Quantitative Identification of Mutant Alleles Derived from Lung Cancer in Plasma Cell-Free DNA via Anomaly Detection Using Deep Sequencing Data
Figure 1
Read error of Ion Torrent PGM in the EGFR target region.
a, Relationship between the read error rate, read depth, and detection limit for mutations when the significance level is p=2x10-5. Horizontal axis, read depth; vertical axis, detection limit (%). From top to bottom, each line indicates a read error rate (RER) of 1%, 0.2%, 0.05%, or 0.01%. b, Three-dimensional representation of substitution RER. x-axis, base positions of EGFR exons 19–21. From left to right, the arrowheads indicate the positions of T790M, L858R, and L861Q. y-axis, 48 DNA samples from normal individuals.
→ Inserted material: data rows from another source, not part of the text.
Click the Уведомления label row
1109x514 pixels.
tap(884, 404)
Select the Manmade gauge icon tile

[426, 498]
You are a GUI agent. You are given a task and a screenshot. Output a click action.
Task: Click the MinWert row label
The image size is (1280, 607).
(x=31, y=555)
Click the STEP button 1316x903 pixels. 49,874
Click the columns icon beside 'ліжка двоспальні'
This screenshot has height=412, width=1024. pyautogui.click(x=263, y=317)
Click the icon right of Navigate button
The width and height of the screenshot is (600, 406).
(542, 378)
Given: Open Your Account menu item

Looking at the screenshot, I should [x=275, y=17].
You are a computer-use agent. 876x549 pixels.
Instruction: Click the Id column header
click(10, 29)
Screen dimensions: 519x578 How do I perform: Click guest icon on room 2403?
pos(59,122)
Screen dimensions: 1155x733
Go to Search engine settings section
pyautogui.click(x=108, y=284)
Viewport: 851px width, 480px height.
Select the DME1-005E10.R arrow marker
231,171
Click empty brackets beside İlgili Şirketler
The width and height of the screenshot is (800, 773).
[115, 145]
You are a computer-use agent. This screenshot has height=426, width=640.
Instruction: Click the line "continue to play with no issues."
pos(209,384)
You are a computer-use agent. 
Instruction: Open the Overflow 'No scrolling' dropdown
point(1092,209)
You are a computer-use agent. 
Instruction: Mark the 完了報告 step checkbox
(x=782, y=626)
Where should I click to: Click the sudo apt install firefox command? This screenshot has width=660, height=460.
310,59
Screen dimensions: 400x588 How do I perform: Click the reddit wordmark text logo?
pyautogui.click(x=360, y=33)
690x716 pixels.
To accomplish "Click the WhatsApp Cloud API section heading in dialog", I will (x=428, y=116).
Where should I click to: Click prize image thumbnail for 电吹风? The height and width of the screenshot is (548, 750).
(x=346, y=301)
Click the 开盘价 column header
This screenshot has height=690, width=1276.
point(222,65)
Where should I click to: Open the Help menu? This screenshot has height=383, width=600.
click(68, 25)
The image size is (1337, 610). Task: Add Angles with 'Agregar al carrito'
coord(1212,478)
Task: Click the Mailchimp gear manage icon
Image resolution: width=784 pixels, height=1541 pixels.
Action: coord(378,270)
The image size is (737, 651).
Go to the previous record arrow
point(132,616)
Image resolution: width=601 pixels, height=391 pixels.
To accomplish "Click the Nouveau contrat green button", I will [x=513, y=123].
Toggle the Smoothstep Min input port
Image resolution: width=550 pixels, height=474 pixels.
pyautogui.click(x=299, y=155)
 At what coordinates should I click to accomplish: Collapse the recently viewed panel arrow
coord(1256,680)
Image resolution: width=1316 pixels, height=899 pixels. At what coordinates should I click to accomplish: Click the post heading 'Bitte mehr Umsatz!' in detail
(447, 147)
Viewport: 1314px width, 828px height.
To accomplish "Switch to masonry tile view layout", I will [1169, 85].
From front to back, conversions to A (green), C (yellow), G (magenta), or T (blue) are aligned for each sample. z-axis, RER (%). c, Three-dimensional representation of the insertion/deletion error. x-axis, base positions of EGFR exons 19–21. The bar indicates the position of the exon 19 deletion. y-axis, 48 DNA samples from normal individuals. Blue, plasma DNA; light blue, WBC DNA (large amount); dark blue, WBC DNA (small amount). z-axis, RER (%). d, Distribution of the RER. White column, substitution error; gray column, insertion/deletion error. Horizontal axis, range of RER (%); vertical axis, incidence (%).